## Try it
From the data below, return the exact lines starting at the line containing "Identify the click" and ending at the line containing "Uncategorized (66, 427)", both included, and nothing else.

## The data

.....

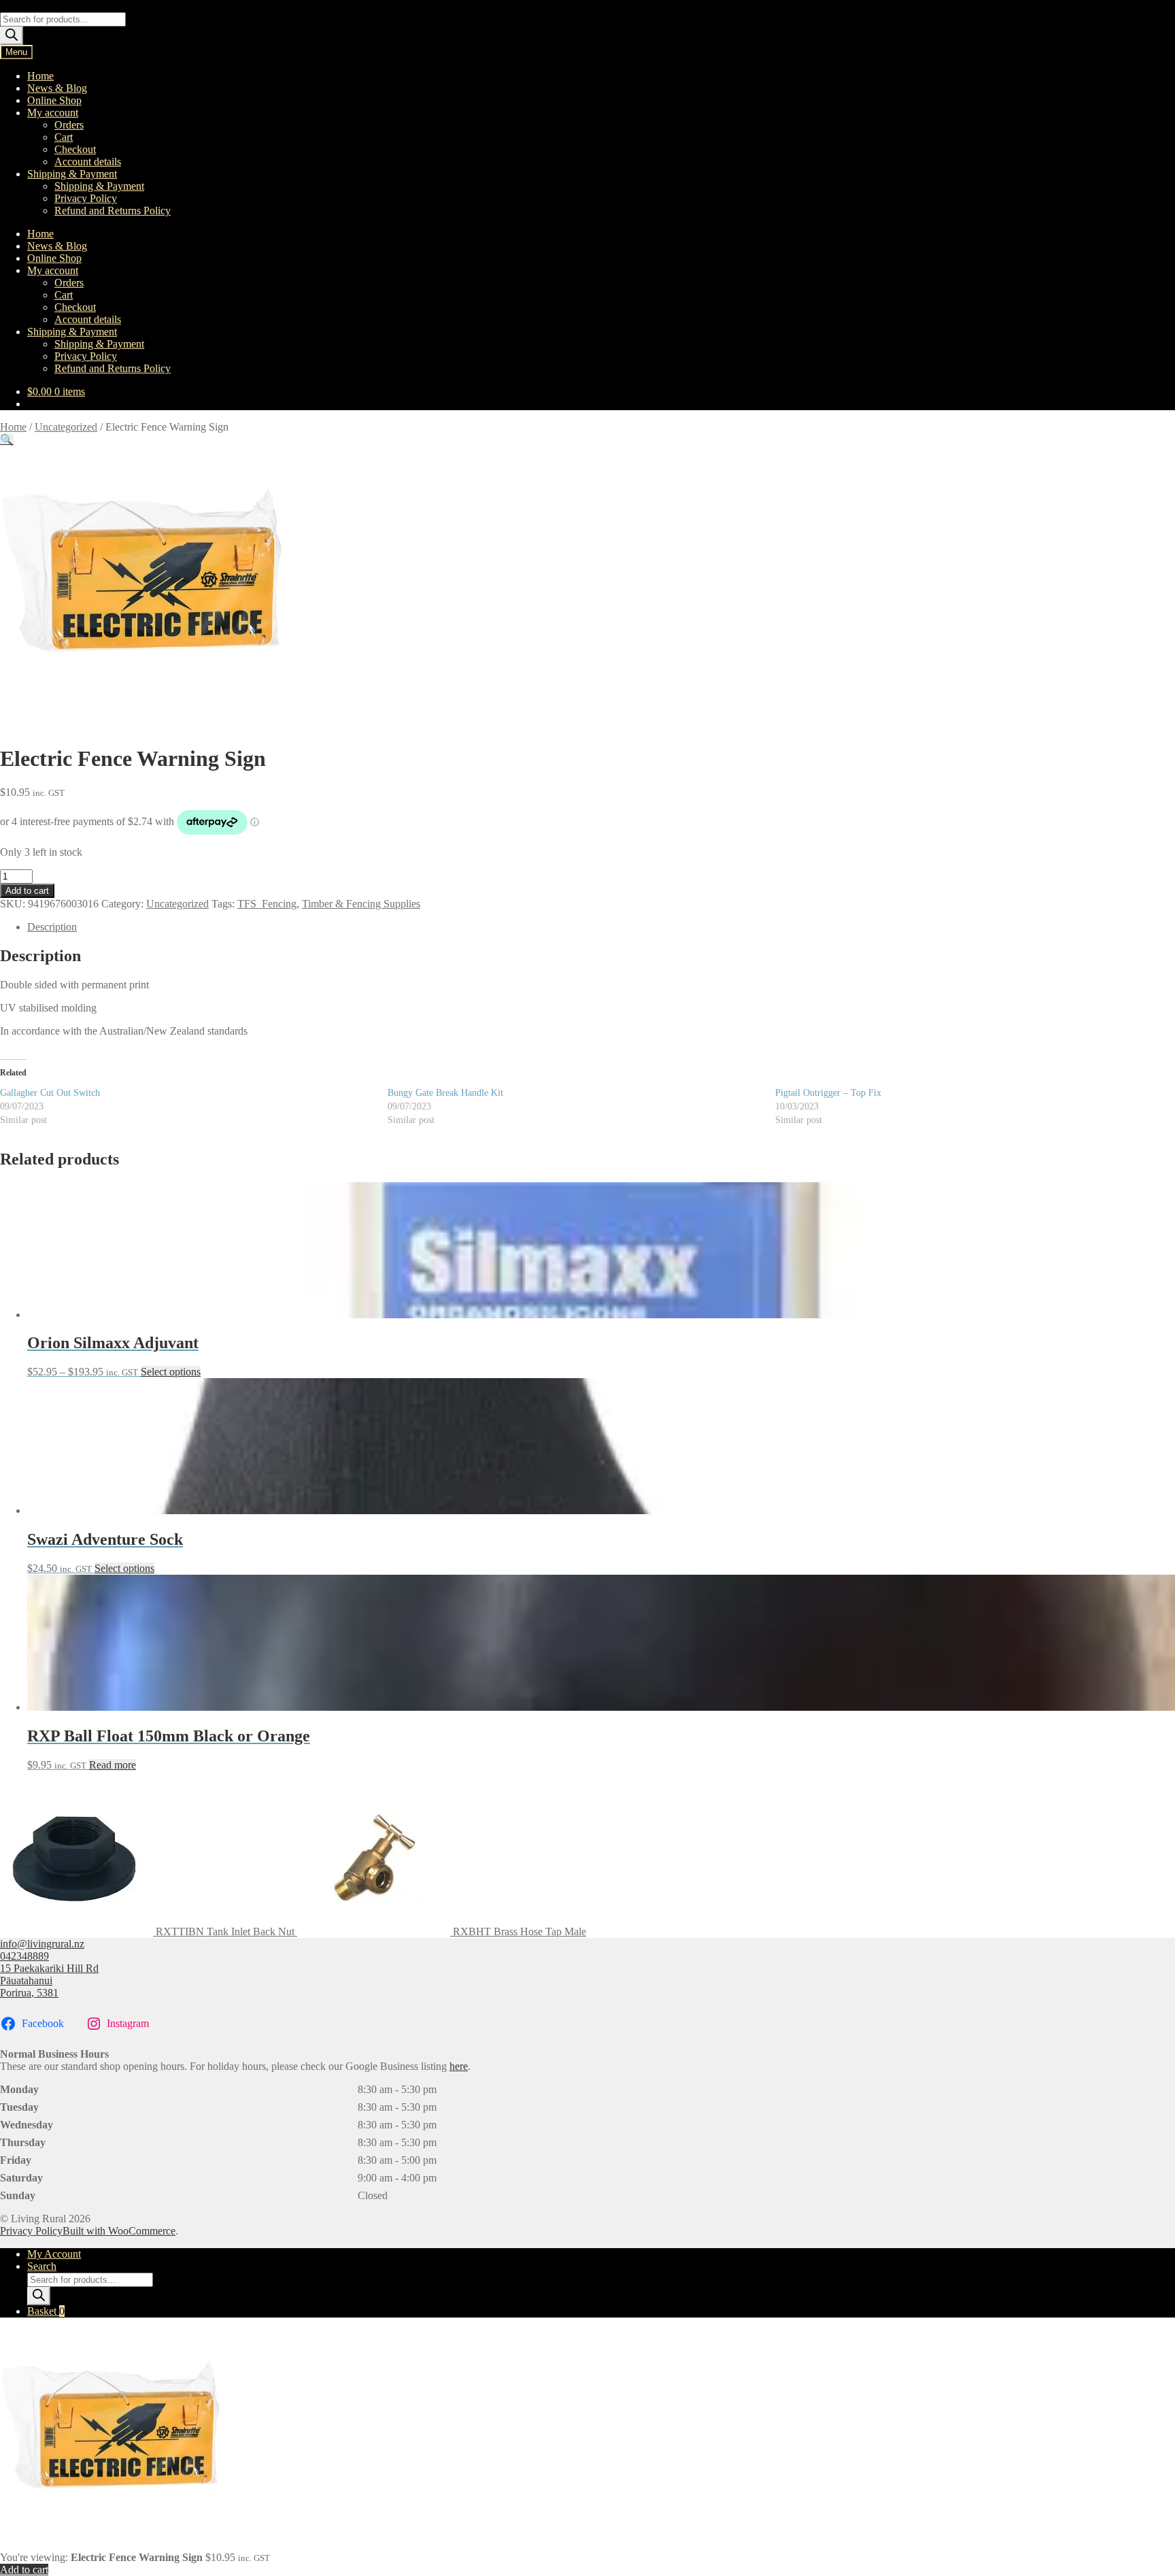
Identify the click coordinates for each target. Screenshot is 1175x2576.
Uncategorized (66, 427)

.....

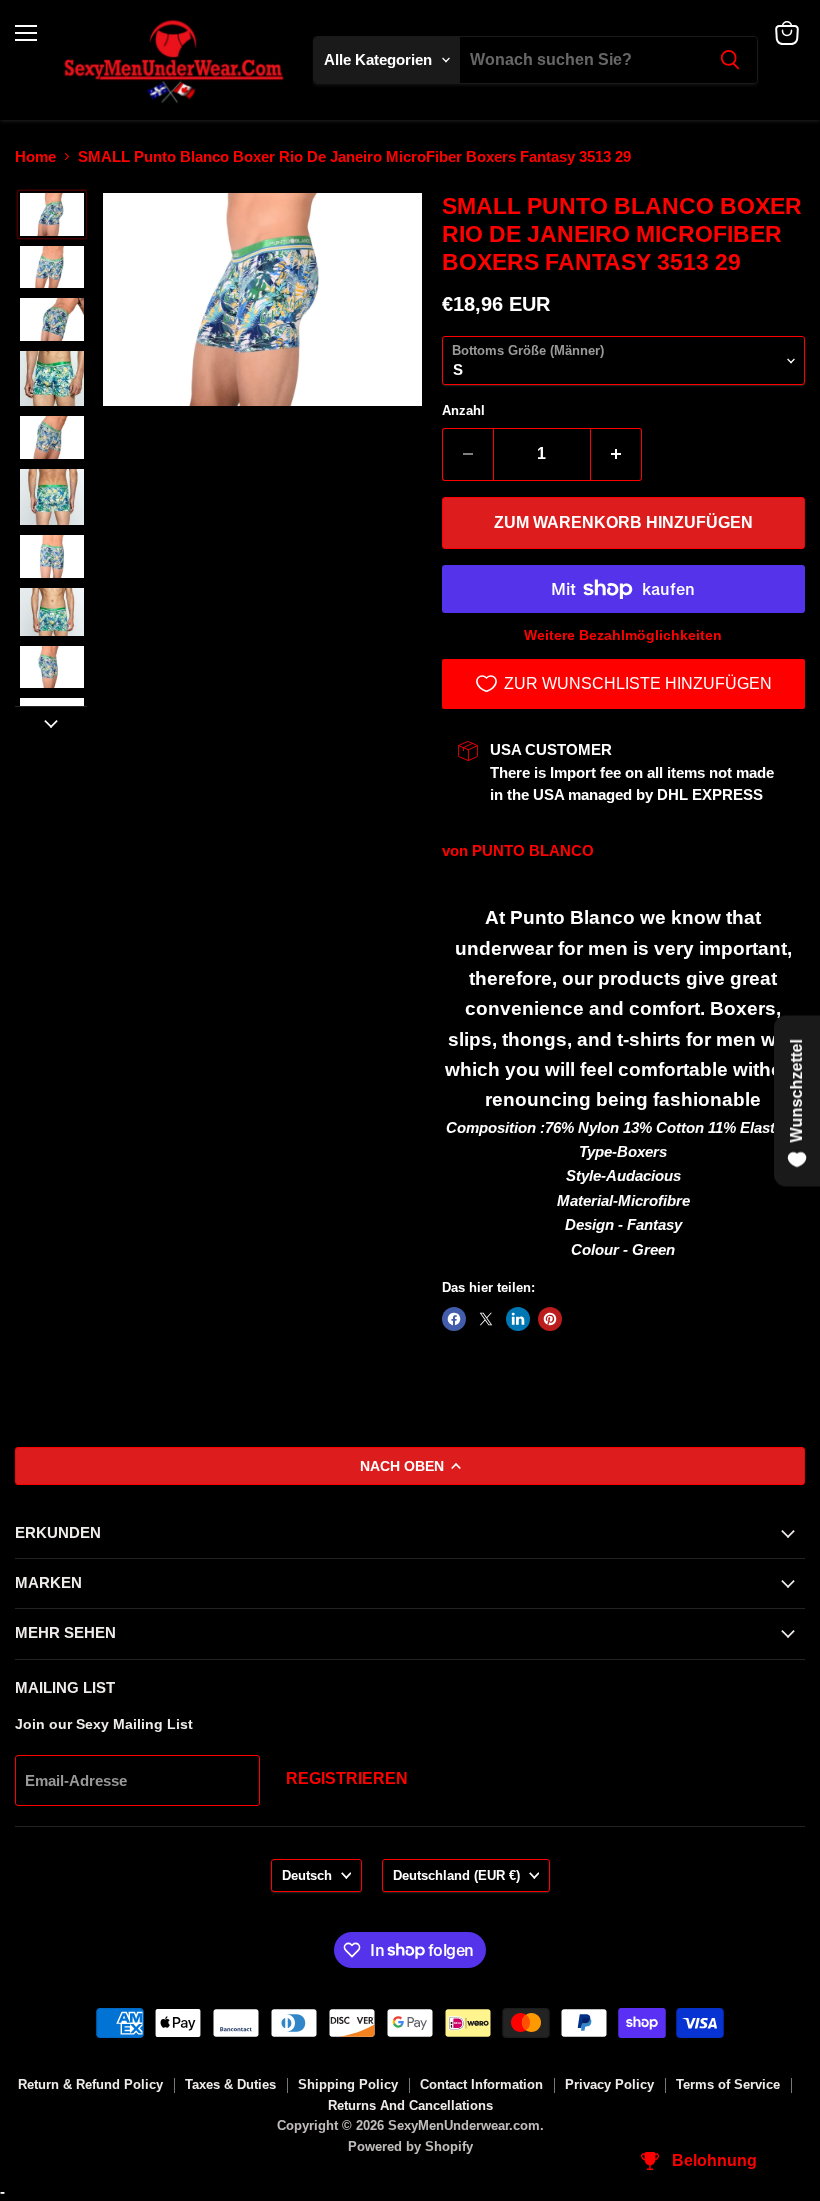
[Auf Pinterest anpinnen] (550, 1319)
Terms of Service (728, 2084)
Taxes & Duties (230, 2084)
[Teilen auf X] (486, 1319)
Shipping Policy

.....

## Written response
Identify the click coordinates for each target. Screenshot is 1175x2576.
Uncategorized (66, 427)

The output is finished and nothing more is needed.